DKIM and SPF are technical standards that allow receiving servers to verify that an email genuinely came from the domain it claims to be from, reducing impersonation.
How does email connect to the wider computing curriculum?
Email provides a concrete, familiar context for several abstract KS3 topics:
- Networking protocols — SMTP, POP3, and IMAP are all layer-7 protocols in the TCP/IP model.
- Client-server model — your email client is the client; the mail server stores and routes messages.
- DNS — email routing relies on DNS to look up MX records.
- Cyber security — phishing, spam, and encryption all arise naturally from studying email.
- Data representation — attachments are encoded (using Base64) to transmit binary files as text across a text-based protocol.
The DfE programme of study asks students to understand how networks are used and how online services can be kept safe (gov.uk/government/publications/national-curriculum-in-england-computing-programmes-of-study). Email is one of the richest real-world examples for all of these strands simultaneously.
Frequently asked questions
What is SMTP and what is it used for?
SMTP stands for Simple Mail Transfer Protocol. It is the protocol used to send email from your mail client to your outgoing mail server, and then between mail servers until the message reaches its destination. SMTP operates over TCP on port 25 (server-to-server) or port 587 (client-to-server submission with authentication). It only handles outgoing mail; incoming mail retrieval requires POP3 or IMAP.
What is the difference between POP3 and IMAP?
POP3 (Post Office Protocol version 3) downloads messages from the server to your device and typically deletes the server copy. This is simple but means messages are only accessible on the device that downloaded them. IMAP (Internet Message Access Protocol) keeps messages on the server and synchronises their state — read, unread, deleted, moved — across all your devices. IMAP is now the standard for webmail and any user who accesses email from more than one device.
Why does email sometimes end up in a spam folder?

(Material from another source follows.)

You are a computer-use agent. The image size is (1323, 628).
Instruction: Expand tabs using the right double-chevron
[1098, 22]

Spam filters examine the content, headers, and origin of incoming messages. They flag messages that match patterns associated with unsolicited bulk email: unusual sending IP addresses, misleading subject lines, domains with no established reputation, or content containing suspicious links. False positives — legitimate mail flagged as spam — happen occasionally. Checking your spam folder and marking false positives as "not spam" trains the filter to improve.

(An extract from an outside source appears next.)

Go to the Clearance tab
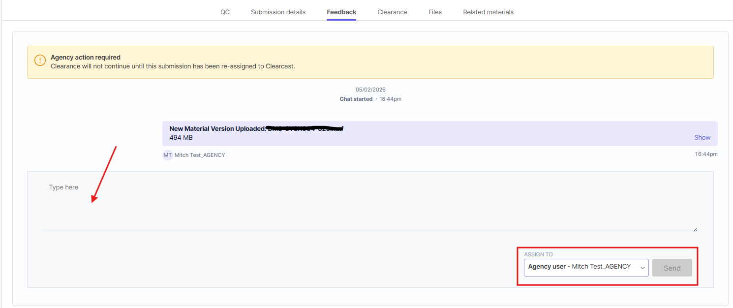733x308 pixels. pos(392,12)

How can you spot a phishing email?
Key warning signs include: the sender's actual email address does not match the organisation it claims to be from (e.g. noreply@hmrc-tax-refund.xyz rather than noreply@hmrc.gov.uk); urgent language pressuring you to act immediately; requests for passwords, payment details, or personal information; links whose URLs (revealed by hovering, not clicking) go to suspicious domains; and attachments you were not expecting. When in doubt, contact the supposed sender through an official channel — not by replying to the suspicious message.